Dive Brief:
- Chicago Alderman John Arena is calling for the city to consider eliminating its flat $9.50 per household waste collection fee in exchange for a volume-based rate, giving residents a financial incentive to recycle. Following a recent council hearing on the topic, Arena released a statement saying, "The city’s recycling program has failed its residents."
- Arena joined advocates, including the Illinois Environmental Council and the Chicago Recycling Coalition, in supporting multiple reform measures. They want a permanent auditing system in place by December and a detailed report from the Department of Streets and Sanitation (DSS) by May 2019. This would include an update on current recycling program goals, an explanation of the criteria used to evaluate recycling providers, a breakdown of their cost-per-ton to recycle and results from contamination audits, among other items.
- After last week's hearing, DSS Commissioner John Tully indicated the city has increased oversight of Waste Management's cart-tagging practices by assigning additional employees to follow trucks on their routes. He also recognized frustration with the current system is not unfounded, according to the Better Government Association (BGA) and Chicago Sun Times.
Dive Insight:
Chicago's waste and recycling collection programs have come under increased scrutiny over the past few weeks following a BGA report that blasted the existing system. The report said that residents in certain sections of Chicago are more likely to have their recyclables landfilled by Waste Management due to contamination than collected by Lakeshore Recycling, the city's other contractor.
This is considered problematic not just for environmental reasons, but because Waste Management is seen as essentially double-charging the city. The company is already paid recycling fees regardless of whether a curbside cart is collected or tagged as "grossly contaminated." Waste Management gets paid again when city crews take the contents of tagged carts to its landfill. A Waste Management representative told BGA the implication that crews were intentionally diverting material to landfills was incorrect.
Even before this current issue arose, the city's recycling program had been facing criticism for a while. Advocates have long called for solutions to boost Chicago's recycling rate which, at less than 10%, is much lower than in most other major metropolitan areas. The city launched a large-scale educational campaign with The Recycling Partnership in summer 2017 to help increase correct participation and reported positive results from that initial pilot. However, contamination rates remain high and are viewed as a deeper issue that will take time to address.
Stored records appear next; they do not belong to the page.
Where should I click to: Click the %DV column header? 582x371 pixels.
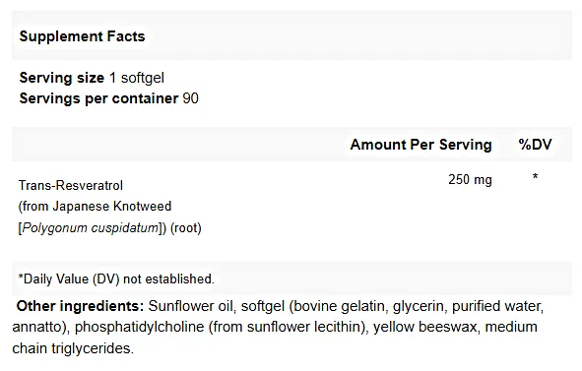pos(535,145)
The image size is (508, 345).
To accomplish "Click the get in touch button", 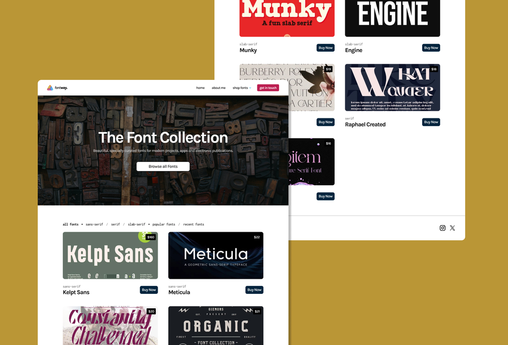I will [x=268, y=88].
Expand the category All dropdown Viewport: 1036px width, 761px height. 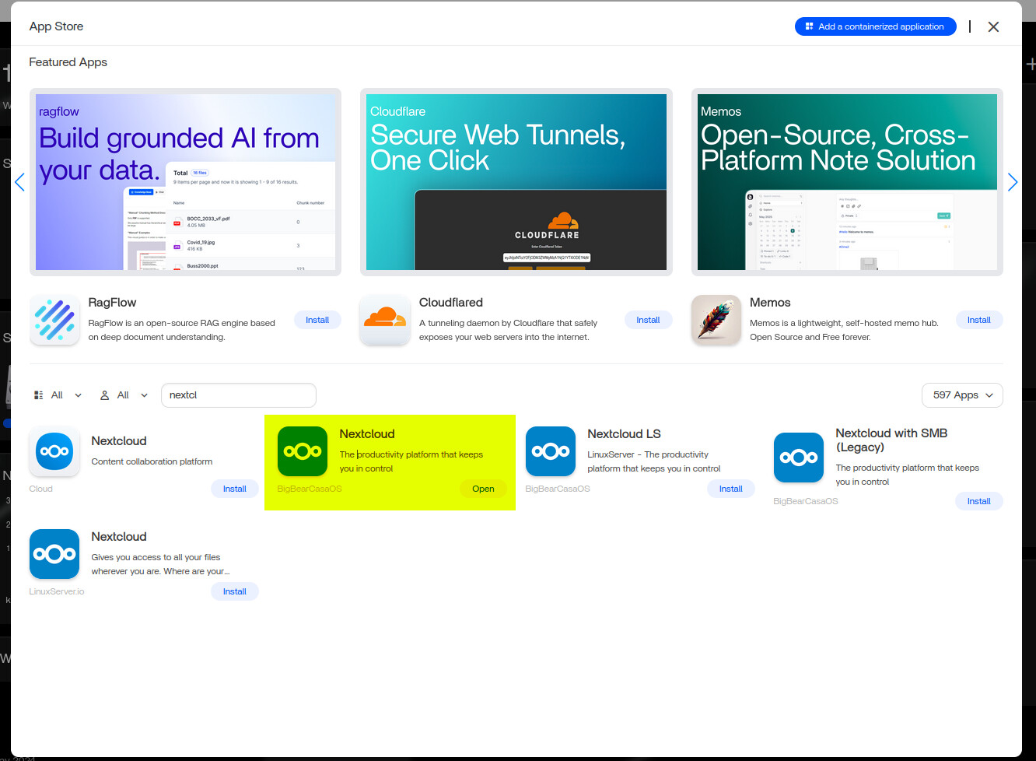[58, 395]
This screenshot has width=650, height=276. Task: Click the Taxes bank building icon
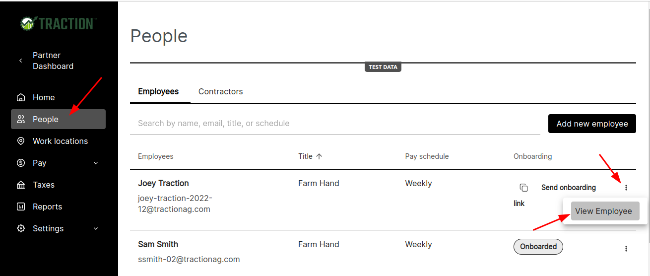(x=21, y=185)
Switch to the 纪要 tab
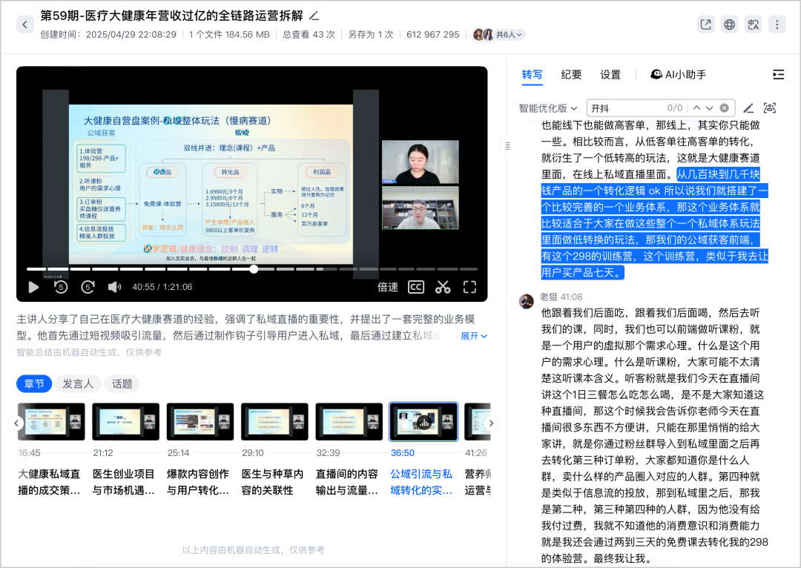Screen dimensions: 801x568 [x=571, y=75]
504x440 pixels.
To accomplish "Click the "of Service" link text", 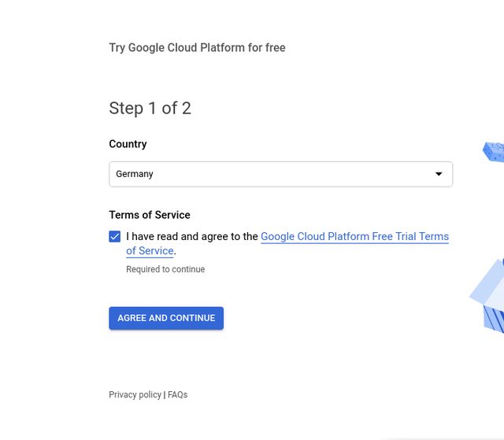I will 150,251.
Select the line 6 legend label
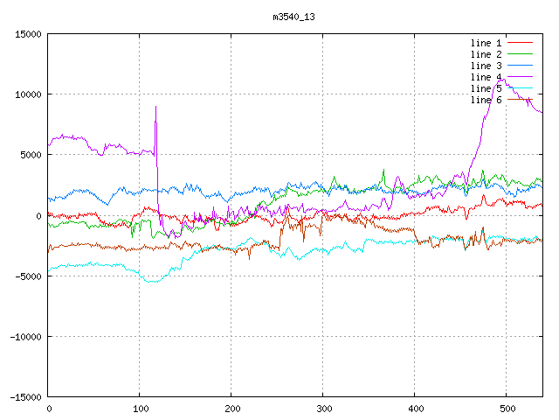The width and height of the screenshot is (559, 420). pyautogui.click(x=486, y=100)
A new cost structure could potentially aid that effort and has initial political support. City leaders have fought the flat-rate waste fee ever since it became a controversial aspect of Mayor Rahm Emanuel's 2016 budget. At that time, another alderman estimated a pay-as-you-throw system would generate $62.7 million more for the city than the flat rate was expected to bring in. Commissioner Tully continues to emphasize the need for public education, as opposed to the recycling incentives that Arena proposed, and said he plans to include new language in the upcoming 2019 contract to address any potential conflicts of interest.